Extract the line that contains "Where should I" and every line after it through the end of the records below, exactly as written, leaving out any pictures.

---------- Supplied records ----------

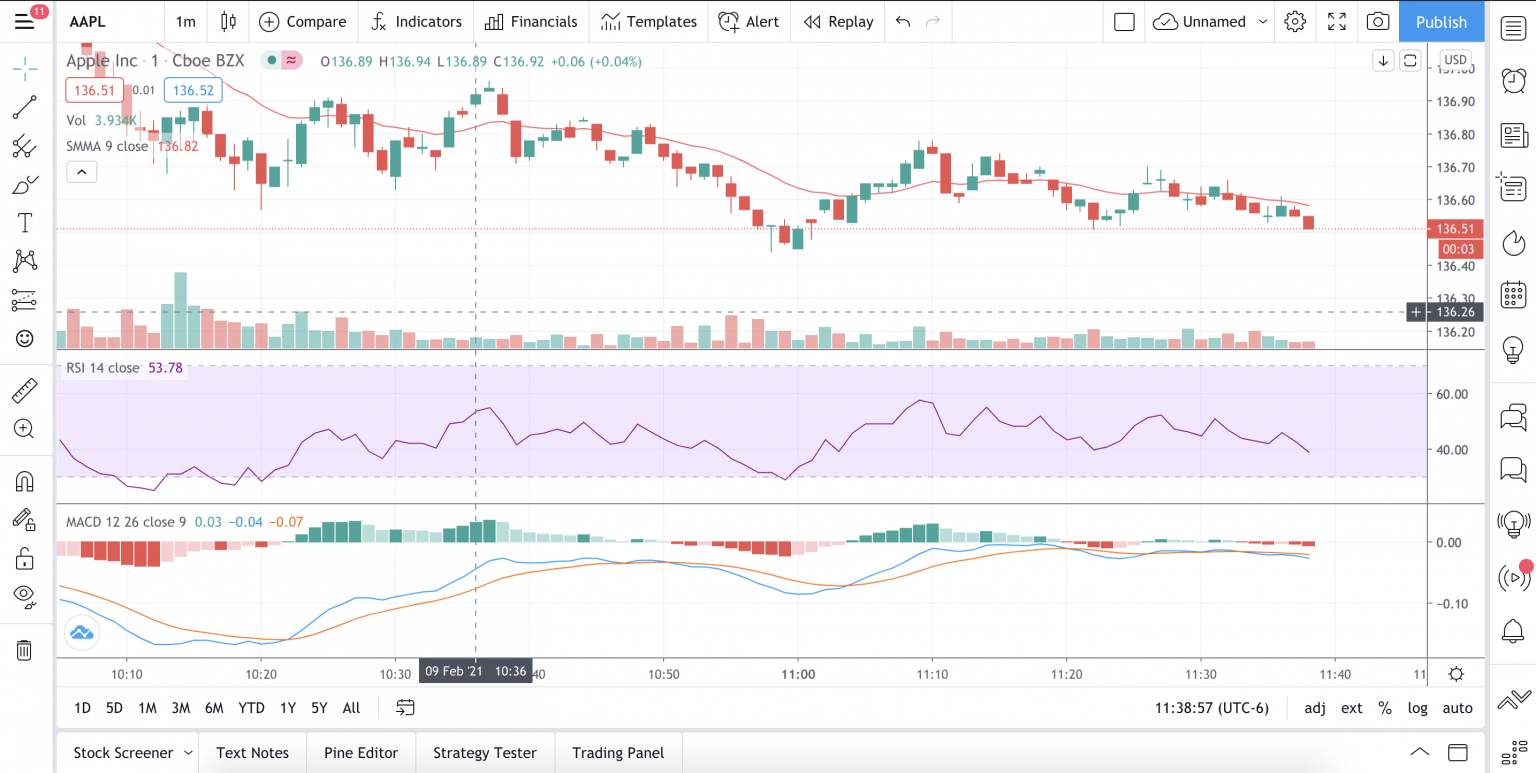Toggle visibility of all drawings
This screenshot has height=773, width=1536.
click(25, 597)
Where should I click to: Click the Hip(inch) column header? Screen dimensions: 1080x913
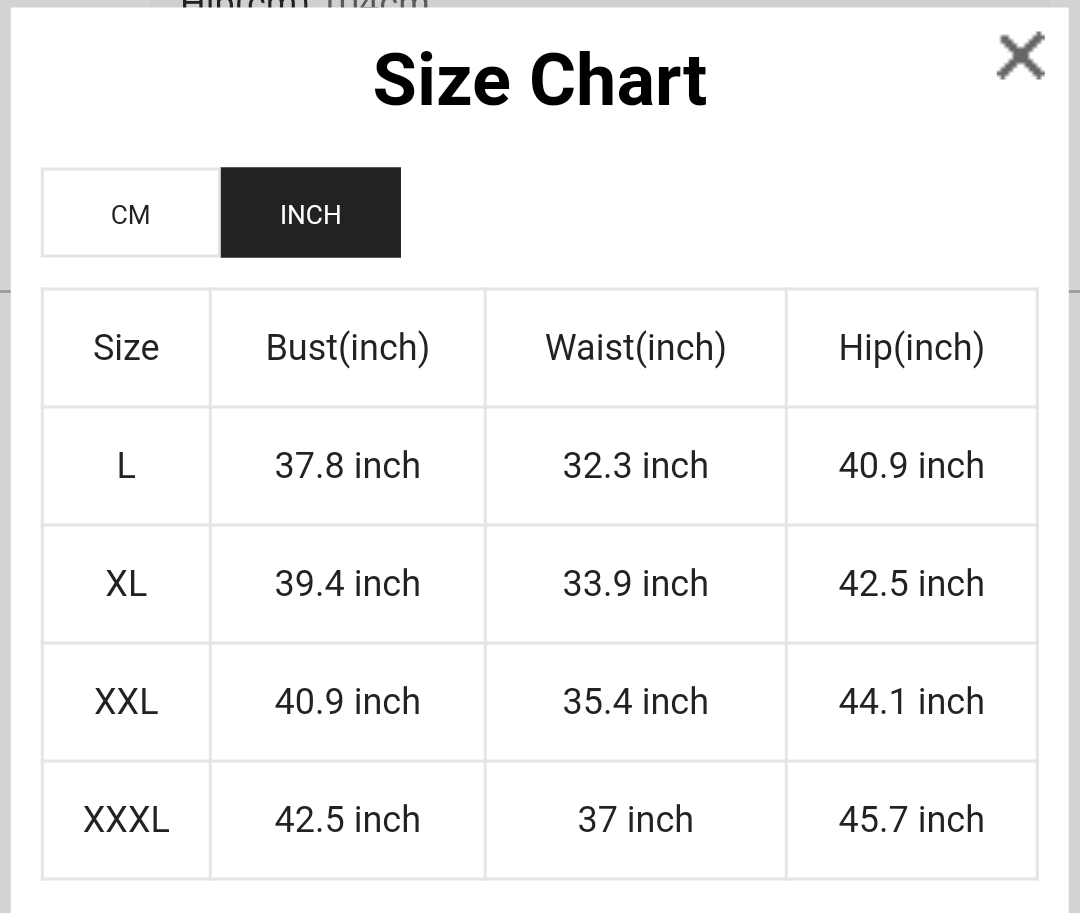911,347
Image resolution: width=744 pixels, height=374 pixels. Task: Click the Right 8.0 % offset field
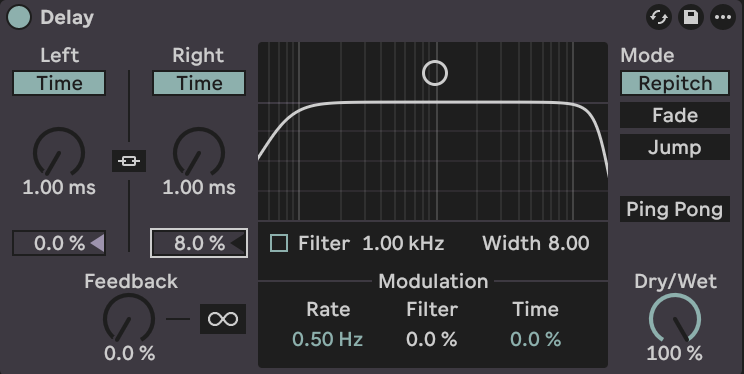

----------

_Response area_
Where should I click to: Click the Hip(inch) column header? Screen dimensions: 1080x913
911,347
Image resolution: width=744 pixels, height=374 pixels. Task: Click the Right 8.0 % offset field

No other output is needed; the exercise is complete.